Trust Exercise(3)



David took her thumb in his mouth, tongued it gently, did not slobber it, kissed it back so it lay once again on his lips. The thumb traced the cleft of his lips as if taking their measure.

Mr. Kingsley’s voice must have continued, unraveling guidance, but they no longer heard him.

David had never in this way deferred a kiss. He felt skewered by lust and as if he could hang there, afloat on the pain. Up floated his hands, in tandem, and closed over her breasts. She shuddered and pressed against him and he lifted his hands just a fraction away, so his palms only grazed her nipples where they strained the thin weave of her cotton T-shirt. If she was wearing a bra it was a soft wisp of one, a silk rag encircling her ribs. Her nipples rained down in his mind in the form of hard glittering gems, diamonds and quartzes and those faceted clumps of rock crystal one grew in a jar on a string. Her breasts were ideally small, precisely the size of the cup of his hand. He weighed them and measured them, marveling, brushing them, with his palms or the tips of his fingers, the same way again and again. With his now-cast-off girlfriend from his previous school he’d evolved the Formula and had then become imprisoned by it: first Kissing with Tongue for the fixed interval, then Tits for the fixed interval, then Fingering Her for the fixed interval before, culminatingly, Fucking. Never a step neglected nor a change to the order. A sex recipe. Now with a shock he realized that it needn’t be thus.

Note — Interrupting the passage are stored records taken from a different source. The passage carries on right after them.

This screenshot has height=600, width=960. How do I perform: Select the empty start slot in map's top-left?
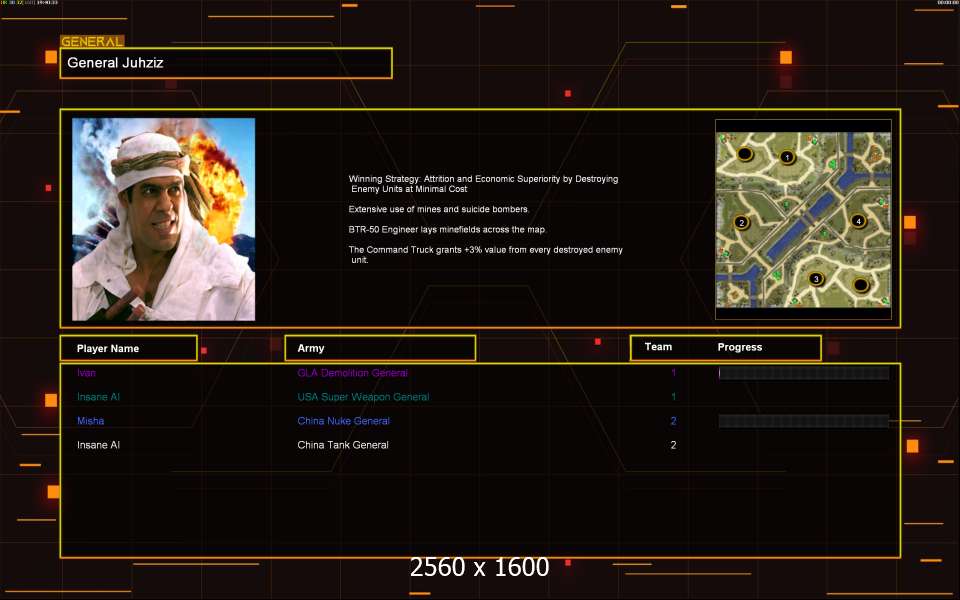(x=744, y=154)
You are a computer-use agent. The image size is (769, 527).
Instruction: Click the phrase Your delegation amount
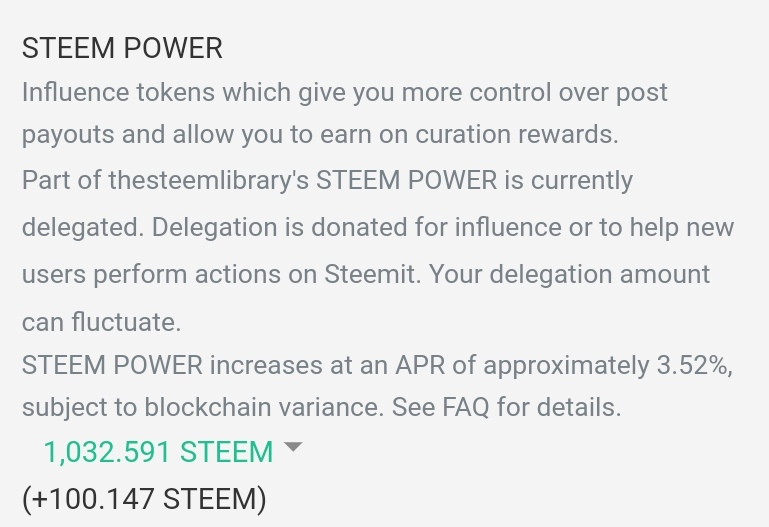569,275
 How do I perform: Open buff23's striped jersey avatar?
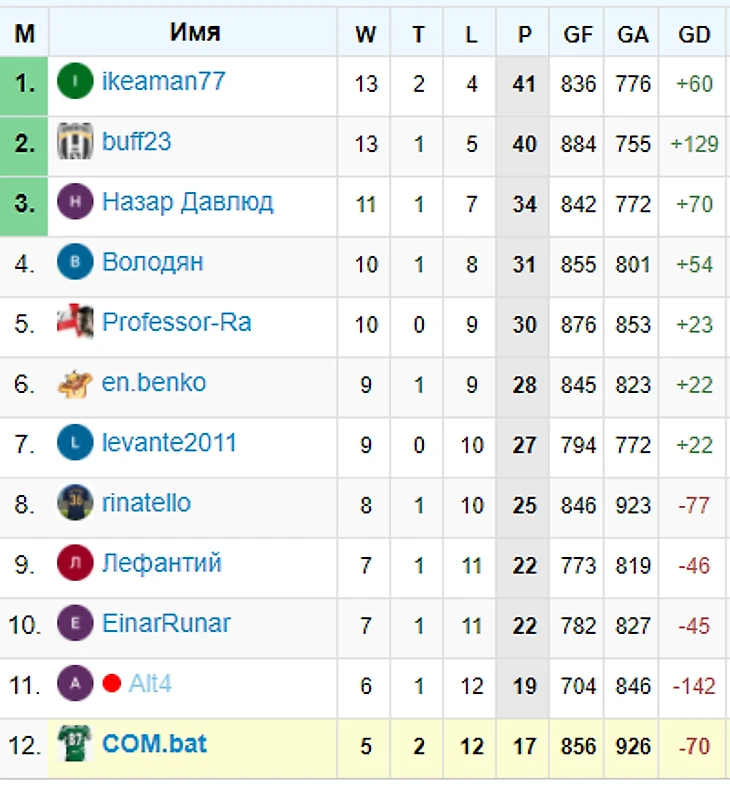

They knelt, knees to knees, his palms cradling her breasts, her hands clutching his skull either side of his face, her face pushed into his shoulder so that a patch of the cloth of his polo shirt grew hotly wet from her breath. He turned his face into the weight of her hair, basking in her aroma, exulting in it. How he’d found her. No word to describe it except recognition. Some chemical made her for him, him for her; they were not yet too fucked up by life that they wouldn’t realize it.

“Make your way to a space on the wall and sit against it. Hands relaxed by your sides. Eyes closed, please. I’ll be bringing the lights back in stages, to smooth the transition.”

Well before Mr. Kingsley completed his speech Sarah broke away, crawled as if fleeing a fire until she hit a wall. Pulled her knees to her chest, crushed her face to her knees.

David was scorch-mouthed, felt strangled by his underpants. His hands, so exquisitely sensitive moments before, were as clumsy as if stuffed inside boxing gloves. He palmed and palmed his hair, which was short and unvarying, off his forehead.

As the lights came on each stared steadily forward into the room’s empty center.

The crucial first year of their learning continued. In classes with tables, they sat at separate tables. In classes with chairs set in rows, they sat in separate rows. Hanging around in the halls, in the lunch-room, on the benches for smoking, they adhered to separate nodes of conversation, sometimes standing just inches apart, turned away from each other. But in moments of transition, of general movement, David’s gaze burned a hole through the air, Sarah’s glance darted out, then away, like a whip. Unbeknownst to themselves they were as noticeable as lighthouses. In repose, even when they both stared straight ahead, the wire ran between them, and their peers changed their paths to avoid tripping on it.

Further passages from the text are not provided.